Sunday, October 17, 2010

Convenient Love (Tim)

I agree with Tyson that the relationships in The Great Gatsby are fake, and only exist to serve some other motive. As Tyson points out: Tom uses his relationships for his own sense of importance, Daisy uses Tom to avoid her feelings for Gatsby, and Gatsby uses Daisy as a goal: Social class personified. Tom is obviously not in love with either Myrtle or Daisy. The fact that he needs another woman is proof that he doesn't love Daisy, and lying about her religion is proof he does not love Myrtle. Myrtle loves Tom only as an escape from poverty, demonstrated by her disgust in the fact that "[Wilson] borrowed somebody’s best suit to get married in" (chapter 2).
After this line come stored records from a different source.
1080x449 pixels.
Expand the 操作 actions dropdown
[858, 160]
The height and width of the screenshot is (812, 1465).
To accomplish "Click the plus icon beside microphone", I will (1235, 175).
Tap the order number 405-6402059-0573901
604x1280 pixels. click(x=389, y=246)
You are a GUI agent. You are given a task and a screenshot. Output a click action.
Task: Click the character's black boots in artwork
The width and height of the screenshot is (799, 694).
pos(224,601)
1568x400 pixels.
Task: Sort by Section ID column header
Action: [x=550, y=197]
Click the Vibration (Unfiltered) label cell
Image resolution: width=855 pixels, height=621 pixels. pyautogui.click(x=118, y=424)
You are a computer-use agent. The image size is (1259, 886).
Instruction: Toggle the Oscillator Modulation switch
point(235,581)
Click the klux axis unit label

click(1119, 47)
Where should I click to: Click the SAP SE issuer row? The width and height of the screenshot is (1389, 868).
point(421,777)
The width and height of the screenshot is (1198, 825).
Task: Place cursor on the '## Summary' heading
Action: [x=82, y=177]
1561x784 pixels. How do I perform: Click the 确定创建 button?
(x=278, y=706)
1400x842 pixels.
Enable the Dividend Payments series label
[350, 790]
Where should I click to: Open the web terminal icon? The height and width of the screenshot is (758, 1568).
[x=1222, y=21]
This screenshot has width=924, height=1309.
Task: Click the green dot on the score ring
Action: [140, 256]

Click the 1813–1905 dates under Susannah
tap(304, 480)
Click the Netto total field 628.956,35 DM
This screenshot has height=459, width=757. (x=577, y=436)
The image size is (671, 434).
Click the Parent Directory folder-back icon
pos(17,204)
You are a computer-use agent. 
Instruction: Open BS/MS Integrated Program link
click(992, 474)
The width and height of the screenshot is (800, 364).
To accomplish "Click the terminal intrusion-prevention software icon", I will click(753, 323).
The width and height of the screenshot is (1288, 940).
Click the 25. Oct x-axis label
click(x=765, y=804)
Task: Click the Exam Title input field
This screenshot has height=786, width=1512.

More than just Tom's relationships are false. Gatsby is not really in love with Daisy at all, he is in love with the high-class that she represents. In fact, passion is absent from Gatsby and Daisy's relationship, as Nick says in Chapter 8: "[Gatsby] felt married to [Daisy], that was all."

Tyson's psychoanalysis made me see Gatsby's love for Daisy as less than what I had previously perceived it to be. I had thought that theirs was the type of true love talked about in Disney movies. Now I see it as little more than a facade, used to hide true emotional handicaps.